• Friday Aug 10, 2012

    Brazil stands in Mexico's Olympic path

    By Michael Lewis


    LONDON -- Mexico stands on the cusp of history, 90 minutes away from becoming the first CONCACAF team to win a men's Olympic soccer gold medal. All it needs to do is beat Brazil.

    Beat a Brazil that has won the World Cup five times and every other major men's title except the Olympics. It's only won two silver medals and two bronze.

    "We need to be perfect if we want to win," Mexico coach Luis Fernando Tena said Friday.

    Mexico has never finished higher than fourth - when it hosted the Games in 1968, and it already is guaranteed a silver.

    But Tena won't be satisfied with runner-up status.

    "We already have the silver in our hands," he said, "but we are not content with this. We want to close the tournament going for the gold. We have the wherewithal to do it.

    "Brazil is a wonderful team. They are favorites. Yesterday I was reading [that Las Vegas] was taking bets against Mexico in favor of Brazil in huge margins. Mexico has a strong team and we trust ourselves."
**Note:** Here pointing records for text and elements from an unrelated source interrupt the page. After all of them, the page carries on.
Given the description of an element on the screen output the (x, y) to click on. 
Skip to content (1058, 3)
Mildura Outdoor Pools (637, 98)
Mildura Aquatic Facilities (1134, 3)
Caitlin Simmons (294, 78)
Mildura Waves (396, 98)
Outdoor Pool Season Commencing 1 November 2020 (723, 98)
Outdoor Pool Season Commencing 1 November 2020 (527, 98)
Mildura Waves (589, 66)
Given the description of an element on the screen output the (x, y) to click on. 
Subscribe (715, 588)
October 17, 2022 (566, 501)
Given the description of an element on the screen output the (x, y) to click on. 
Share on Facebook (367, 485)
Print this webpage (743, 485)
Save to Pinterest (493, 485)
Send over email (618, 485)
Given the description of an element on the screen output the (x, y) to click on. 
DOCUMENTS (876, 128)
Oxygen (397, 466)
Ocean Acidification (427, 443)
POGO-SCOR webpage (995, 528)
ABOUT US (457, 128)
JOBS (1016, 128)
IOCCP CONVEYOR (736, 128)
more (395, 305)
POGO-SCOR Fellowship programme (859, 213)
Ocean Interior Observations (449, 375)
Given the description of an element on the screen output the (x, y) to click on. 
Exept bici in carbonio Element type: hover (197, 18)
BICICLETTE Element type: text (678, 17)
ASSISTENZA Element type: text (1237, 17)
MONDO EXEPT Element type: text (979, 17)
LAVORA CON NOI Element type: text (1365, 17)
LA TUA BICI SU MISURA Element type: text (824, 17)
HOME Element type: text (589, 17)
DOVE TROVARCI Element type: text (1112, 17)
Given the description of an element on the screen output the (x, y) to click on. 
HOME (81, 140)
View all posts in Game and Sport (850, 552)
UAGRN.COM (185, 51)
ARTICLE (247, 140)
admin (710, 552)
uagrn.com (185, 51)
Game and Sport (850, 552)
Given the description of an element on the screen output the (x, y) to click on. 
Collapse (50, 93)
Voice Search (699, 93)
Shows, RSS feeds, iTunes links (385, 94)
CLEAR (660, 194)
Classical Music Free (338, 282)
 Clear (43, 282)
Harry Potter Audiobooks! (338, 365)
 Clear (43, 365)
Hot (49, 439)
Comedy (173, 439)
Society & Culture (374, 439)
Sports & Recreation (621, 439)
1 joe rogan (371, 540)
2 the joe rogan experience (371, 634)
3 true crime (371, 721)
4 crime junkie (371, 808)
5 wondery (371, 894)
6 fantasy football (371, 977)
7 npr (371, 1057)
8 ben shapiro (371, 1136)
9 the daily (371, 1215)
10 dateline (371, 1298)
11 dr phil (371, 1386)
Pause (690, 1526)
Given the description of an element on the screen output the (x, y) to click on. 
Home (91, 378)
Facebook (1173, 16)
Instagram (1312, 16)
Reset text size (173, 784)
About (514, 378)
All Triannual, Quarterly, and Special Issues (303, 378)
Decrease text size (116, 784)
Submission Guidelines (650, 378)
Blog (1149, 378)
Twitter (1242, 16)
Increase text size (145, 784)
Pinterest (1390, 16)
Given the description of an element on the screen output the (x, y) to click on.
    El Tri will have to trust itself without its best player at the Summer Games -- forward Giovani dos Santos, who is out with a muscle tear in his thigh. Dos Santos, who plays for Tottenham in the English Premier League in this city, has scored three goals (tied for third in scoring) and set up two others.

    "Unfortunately, Giovani, who is a great player, will not be able to play," Tena said. "He has played at a very high level.

    "He had dreams of playing in this game. He is sad. It is painful for him, the players and the team. But we have a very strong team that can overcome adversity."

    Despite much prodding Tena is not disclosing Dos Santos' replacement.

    "You will find out an hour before the match," he said. "We have thought about it and come to a decision and prepared. But I would rather put some mystery into this thing."

    There is no mystery that the players are not just playing for themselves, but for Mexicans back home.

    "We are very happy to do this for the Mexican people," he said. "We are trying to give pleasure and emotion and spiritual needs for those following the Mexican team. These things are so much needed by Mexicans right now."

    Mexico has enjoyed success against Brazil - winning three of their last five meetings -- at the senior level.

    "They are a great team," Brazilian forward Neymar said. "They have been together for a long time and it will be a tough game. They have great players but so do we. We have prepared well and hopefully we can show on Saturday that we are the winners."

    Like most Brazilian teams, this one has many weapons. Leandro Damiao leads all scorers in the men's competition with six goals, but this team lives and dies by the creative ability of Neymar.

    "We do worry about Neymar but we haven't thought about personal marking. We think about zones," Tena said. "They have huge players, not just Neymar. They have Oscar, Rafael and Marcelo."